* [WHAT IS NEEDED] Return every entry below exactly as written.

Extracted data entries
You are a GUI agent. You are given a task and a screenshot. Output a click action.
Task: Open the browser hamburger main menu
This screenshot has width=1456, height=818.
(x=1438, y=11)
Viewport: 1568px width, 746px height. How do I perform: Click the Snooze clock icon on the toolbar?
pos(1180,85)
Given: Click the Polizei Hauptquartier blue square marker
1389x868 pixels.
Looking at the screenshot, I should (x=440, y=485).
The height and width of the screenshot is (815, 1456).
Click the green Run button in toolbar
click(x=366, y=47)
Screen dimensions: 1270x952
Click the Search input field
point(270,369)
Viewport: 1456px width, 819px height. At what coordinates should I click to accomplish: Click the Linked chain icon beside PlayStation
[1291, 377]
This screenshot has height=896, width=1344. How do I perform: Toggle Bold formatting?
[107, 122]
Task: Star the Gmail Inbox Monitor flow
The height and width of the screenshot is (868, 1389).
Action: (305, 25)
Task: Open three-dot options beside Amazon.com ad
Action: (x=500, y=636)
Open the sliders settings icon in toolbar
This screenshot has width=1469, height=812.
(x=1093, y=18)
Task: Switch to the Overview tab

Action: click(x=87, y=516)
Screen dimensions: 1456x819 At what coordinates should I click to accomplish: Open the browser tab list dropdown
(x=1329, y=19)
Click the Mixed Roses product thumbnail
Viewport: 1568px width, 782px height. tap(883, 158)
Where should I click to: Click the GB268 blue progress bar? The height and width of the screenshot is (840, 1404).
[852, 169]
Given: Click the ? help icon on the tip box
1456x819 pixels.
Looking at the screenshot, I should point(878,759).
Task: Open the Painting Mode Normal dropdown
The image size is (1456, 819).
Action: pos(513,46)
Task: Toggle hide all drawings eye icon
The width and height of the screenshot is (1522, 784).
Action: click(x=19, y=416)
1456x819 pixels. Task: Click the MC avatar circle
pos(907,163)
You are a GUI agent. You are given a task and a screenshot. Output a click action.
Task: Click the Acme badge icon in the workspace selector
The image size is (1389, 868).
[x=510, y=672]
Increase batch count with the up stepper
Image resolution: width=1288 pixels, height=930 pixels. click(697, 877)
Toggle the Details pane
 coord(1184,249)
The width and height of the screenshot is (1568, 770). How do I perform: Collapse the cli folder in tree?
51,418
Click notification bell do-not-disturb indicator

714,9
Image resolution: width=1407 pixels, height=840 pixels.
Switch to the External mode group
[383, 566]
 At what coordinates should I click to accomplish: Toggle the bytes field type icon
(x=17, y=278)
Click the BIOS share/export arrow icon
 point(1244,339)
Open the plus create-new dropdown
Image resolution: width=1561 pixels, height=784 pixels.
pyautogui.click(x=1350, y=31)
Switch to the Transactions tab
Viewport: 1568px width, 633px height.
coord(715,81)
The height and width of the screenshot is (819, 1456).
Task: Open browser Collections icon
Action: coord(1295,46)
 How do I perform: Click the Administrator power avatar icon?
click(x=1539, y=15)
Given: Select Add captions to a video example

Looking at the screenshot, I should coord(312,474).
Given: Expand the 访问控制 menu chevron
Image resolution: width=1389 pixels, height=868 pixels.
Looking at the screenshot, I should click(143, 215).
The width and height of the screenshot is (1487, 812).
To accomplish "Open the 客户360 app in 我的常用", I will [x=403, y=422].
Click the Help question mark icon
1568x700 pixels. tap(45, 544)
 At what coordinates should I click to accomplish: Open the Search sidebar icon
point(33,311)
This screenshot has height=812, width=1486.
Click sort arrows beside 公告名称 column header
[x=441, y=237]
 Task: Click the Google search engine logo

* [ANSWER TO THE PROBLEM]
You are a GUI agent. You are given a task and a screenshot. Output a click action.
Task: Open the browser hamburger main menu
This screenshot has width=1456, height=818.
(x=1438, y=11)
Viewport: 1568px width, 746px height. How do I perform: Click the Snooze clock icon on the toolbar?
pos(1180,85)
Given: Click the Polizei Hauptquartier blue square marker
1389x868 pixels.
Looking at the screenshot, I should (x=440, y=485).
The height and width of the screenshot is (815, 1456).
Click the green Run button in toolbar
click(x=366, y=47)
Screen dimensions: 1270x952
Click the Search input field
point(270,369)
Viewport: 1456px width, 819px height. At what coordinates should I click to accomplish: Click the Linked chain icon beside PlayStation
[1291, 377]
This screenshot has height=896, width=1344. How do I perform: Toggle Bold formatting?
[107, 122]
Task: Star the Gmail Inbox Monitor flow
The height and width of the screenshot is (868, 1389).
Action: (305, 25)
Task: Open three-dot options beside Amazon.com ad
Action: (x=500, y=636)
Open the sliders settings icon in toolbar
This screenshot has width=1469, height=812.
(x=1093, y=18)
Task: Switch to the Overview tab

Action: click(x=87, y=516)
Screen dimensions: 1456x819 At what coordinates should I click to accomplish: Open the browser tab list dropdown
(x=1329, y=19)
Click the Mixed Roses product thumbnail
Viewport: 1568px width, 782px height. tap(883, 158)
Where should I click to: Click the GB268 blue progress bar? The height and width of the screenshot is (840, 1404).
[852, 169]
Given: Click the ? help icon on the tip box
1456x819 pixels.
Looking at the screenshot, I should point(878,759).
Task: Open the Painting Mode Normal dropdown
The image size is (1456, 819).
Action: pos(513,46)
Task: Toggle hide all drawings eye icon
The width and height of the screenshot is (1522, 784).
Action: click(x=19, y=416)
1456x819 pixels. Task: Click the MC avatar circle
pos(907,163)
You are a GUI agent. You are given a task and a screenshot. Output a click action.
Task: Click the Acme badge icon in the workspace selector
The image size is (1389, 868).
[x=510, y=672]
Increase batch count with the up stepper
Image resolution: width=1288 pixels, height=930 pixels. click(697, 877)
Toggle the Details pane
 coord(1184,249)
The width and height of the screenshot is (1568, 770). How do I perform: Collapse the cli folder in tree?
51,418
Click notification bell do-not-disturb indicator

714,9
Image resolution: width=1407 pixels, height=840 pixels.
Switch to the External mode group
[383, 566]
 At what coordinates should I click to accomplish: Toggle the bytes field type icon
(x=17, y=278)
Click the BIOS share/export arrow icon
 point(1244,339)
Open the plus create-new dropdown
Image resolution: width=1561 pixels, height=784 pixels.
pyautogui.click(x=1350, y=31)
Switch to the Transactions tab
Viewport: 1568px width, 633px height.
coord(715,81)
The height and width of the screenshot is (819, 1456).
Task: Open browser Collections icon
Action: coord(1295,46)
 How do I perform: Click the Administrator power avatar icon?
click(x=1539, y=15)
Given: Select Add captions to a video example

Looking at the screenshot, I should coord(312,474).
Given: Expand the 访问控制 menu chevron
Image resolution: width=1389 pixels, height=868 pixels.
Looking at the screenshot, I should click(143, 215).
The width and height of the screenshot is (1487, 812).
To accomplish "Open the 客户360 app in 我的常用", I will [x=403, y=422].
Click the Help question mark icon
1568x700 pixels. tap(45, 544)
 At what coordinates should I click to accomplish: Open the Search sidebar icon
point(33,311)
This screenshot has height=812, width=1486.
Click sort arrows beside 公告名称 column header
[x=441, y=237]
 Task: Click the Google search engine logo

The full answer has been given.